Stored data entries
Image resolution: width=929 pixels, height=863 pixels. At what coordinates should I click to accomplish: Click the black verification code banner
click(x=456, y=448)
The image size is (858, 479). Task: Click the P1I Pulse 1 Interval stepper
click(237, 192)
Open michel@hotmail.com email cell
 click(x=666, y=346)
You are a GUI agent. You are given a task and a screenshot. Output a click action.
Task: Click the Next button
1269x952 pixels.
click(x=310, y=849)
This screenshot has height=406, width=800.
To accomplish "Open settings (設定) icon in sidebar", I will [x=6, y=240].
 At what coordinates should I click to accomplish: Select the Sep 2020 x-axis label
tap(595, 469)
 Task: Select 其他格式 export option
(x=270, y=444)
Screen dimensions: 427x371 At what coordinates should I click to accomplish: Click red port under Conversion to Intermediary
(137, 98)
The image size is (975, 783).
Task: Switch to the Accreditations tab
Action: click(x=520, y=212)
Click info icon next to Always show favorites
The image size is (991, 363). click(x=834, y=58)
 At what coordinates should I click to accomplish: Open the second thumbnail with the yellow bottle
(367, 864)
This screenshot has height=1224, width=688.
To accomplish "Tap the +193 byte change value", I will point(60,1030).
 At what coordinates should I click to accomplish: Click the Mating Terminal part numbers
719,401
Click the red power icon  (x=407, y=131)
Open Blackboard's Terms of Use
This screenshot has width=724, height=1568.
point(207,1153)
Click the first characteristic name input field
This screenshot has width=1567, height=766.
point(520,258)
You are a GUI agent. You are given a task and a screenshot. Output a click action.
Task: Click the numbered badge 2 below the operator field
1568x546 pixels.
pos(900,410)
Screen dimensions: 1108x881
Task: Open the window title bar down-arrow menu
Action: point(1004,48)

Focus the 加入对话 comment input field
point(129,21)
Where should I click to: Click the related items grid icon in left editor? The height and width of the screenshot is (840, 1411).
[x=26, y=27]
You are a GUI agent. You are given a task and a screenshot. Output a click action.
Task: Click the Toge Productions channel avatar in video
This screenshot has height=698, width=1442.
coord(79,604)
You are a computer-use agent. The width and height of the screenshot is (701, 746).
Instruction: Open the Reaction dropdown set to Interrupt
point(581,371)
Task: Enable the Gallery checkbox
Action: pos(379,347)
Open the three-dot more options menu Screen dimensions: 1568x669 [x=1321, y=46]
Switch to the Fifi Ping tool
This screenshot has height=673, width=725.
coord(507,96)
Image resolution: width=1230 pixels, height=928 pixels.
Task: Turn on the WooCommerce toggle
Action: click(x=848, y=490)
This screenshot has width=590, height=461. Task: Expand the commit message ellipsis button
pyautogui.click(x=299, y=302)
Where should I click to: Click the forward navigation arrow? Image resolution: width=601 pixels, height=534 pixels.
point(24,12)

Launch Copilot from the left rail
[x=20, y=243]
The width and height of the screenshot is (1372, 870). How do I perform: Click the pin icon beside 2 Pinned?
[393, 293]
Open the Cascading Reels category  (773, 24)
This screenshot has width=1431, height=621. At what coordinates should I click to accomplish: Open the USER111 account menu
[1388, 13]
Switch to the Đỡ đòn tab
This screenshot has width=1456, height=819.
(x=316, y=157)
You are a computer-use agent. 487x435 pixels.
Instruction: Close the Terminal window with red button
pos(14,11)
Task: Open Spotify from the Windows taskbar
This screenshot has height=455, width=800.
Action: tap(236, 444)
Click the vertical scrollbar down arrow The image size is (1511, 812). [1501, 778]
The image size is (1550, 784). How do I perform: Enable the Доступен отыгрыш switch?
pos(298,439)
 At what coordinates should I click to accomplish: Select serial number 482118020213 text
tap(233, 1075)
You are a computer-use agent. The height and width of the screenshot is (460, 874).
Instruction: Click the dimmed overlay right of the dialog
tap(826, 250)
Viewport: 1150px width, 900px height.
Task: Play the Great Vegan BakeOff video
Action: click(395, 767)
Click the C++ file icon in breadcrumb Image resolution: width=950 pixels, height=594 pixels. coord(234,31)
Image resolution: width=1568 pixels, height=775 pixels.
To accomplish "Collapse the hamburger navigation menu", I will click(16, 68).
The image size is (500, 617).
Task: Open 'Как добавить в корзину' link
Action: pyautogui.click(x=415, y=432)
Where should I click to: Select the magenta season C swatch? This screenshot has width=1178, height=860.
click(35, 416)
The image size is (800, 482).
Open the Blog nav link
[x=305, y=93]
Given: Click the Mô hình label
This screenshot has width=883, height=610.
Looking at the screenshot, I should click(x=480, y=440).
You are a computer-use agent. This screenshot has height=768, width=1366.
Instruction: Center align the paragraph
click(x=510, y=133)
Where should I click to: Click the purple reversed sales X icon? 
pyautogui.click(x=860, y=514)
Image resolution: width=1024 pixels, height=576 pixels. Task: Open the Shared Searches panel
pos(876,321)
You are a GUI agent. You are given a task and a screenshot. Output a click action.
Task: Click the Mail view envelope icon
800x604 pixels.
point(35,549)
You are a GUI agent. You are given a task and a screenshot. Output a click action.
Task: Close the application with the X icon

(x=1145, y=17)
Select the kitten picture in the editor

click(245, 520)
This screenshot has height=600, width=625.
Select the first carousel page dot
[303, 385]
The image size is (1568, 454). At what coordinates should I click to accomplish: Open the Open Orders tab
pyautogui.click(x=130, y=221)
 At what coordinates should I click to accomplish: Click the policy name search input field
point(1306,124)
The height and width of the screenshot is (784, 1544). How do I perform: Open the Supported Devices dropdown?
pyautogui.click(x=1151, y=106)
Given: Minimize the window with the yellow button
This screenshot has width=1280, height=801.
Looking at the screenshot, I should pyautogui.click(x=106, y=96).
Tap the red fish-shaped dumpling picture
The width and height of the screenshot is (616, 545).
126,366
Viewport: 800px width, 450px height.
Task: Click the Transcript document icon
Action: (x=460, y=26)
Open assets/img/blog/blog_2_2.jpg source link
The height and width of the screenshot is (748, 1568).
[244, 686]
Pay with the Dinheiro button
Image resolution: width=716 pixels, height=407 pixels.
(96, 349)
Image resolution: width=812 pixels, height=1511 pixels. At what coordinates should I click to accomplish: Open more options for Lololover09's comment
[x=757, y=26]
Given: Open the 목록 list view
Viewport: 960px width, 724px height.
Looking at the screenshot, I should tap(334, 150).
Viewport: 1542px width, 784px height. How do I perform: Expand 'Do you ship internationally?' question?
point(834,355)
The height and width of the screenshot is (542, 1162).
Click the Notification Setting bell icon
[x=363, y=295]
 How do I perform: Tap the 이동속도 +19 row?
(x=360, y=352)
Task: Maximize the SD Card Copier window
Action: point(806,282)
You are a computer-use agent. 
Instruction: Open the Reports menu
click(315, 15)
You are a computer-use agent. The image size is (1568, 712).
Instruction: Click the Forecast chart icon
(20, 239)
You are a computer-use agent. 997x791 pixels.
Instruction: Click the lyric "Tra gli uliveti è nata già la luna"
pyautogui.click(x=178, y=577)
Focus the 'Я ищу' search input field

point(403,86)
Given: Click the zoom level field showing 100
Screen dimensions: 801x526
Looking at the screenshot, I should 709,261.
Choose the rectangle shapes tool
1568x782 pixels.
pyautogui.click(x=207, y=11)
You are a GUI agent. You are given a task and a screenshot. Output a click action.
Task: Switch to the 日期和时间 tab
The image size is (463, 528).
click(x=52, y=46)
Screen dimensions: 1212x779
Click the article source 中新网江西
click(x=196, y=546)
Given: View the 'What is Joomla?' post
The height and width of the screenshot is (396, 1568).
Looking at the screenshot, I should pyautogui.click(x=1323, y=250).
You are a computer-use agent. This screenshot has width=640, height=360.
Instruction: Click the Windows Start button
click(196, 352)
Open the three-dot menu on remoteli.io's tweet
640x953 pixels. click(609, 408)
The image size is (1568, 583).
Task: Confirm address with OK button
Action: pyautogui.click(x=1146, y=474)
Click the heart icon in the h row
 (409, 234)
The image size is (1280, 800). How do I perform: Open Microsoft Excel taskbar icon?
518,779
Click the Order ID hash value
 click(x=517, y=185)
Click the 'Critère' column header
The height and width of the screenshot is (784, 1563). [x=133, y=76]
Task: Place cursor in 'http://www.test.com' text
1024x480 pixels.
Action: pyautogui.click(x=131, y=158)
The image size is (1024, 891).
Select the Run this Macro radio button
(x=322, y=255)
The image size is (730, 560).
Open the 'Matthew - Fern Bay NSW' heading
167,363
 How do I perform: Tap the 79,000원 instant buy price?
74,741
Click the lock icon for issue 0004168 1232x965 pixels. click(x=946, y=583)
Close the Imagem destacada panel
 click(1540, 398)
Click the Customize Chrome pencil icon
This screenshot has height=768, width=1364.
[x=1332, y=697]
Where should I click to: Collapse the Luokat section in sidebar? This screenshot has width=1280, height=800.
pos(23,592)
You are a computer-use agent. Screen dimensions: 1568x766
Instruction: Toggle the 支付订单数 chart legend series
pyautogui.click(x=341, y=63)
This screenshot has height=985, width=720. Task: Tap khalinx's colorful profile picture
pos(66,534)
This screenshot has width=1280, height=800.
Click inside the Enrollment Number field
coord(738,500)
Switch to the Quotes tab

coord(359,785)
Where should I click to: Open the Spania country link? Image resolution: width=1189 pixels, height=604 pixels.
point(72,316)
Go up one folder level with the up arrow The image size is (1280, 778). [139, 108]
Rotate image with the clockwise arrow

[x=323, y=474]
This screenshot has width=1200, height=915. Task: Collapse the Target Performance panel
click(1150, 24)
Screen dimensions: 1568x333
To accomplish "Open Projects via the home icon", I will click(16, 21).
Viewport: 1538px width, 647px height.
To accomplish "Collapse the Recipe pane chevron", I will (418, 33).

Task goal:
A copy of each line above that holds the word "level" is the expected answer.

Expected answer:
Given: Click the zoom level field showing 100
Go up one folder level with the up arrow The image size is (1280, 778). [139, 108]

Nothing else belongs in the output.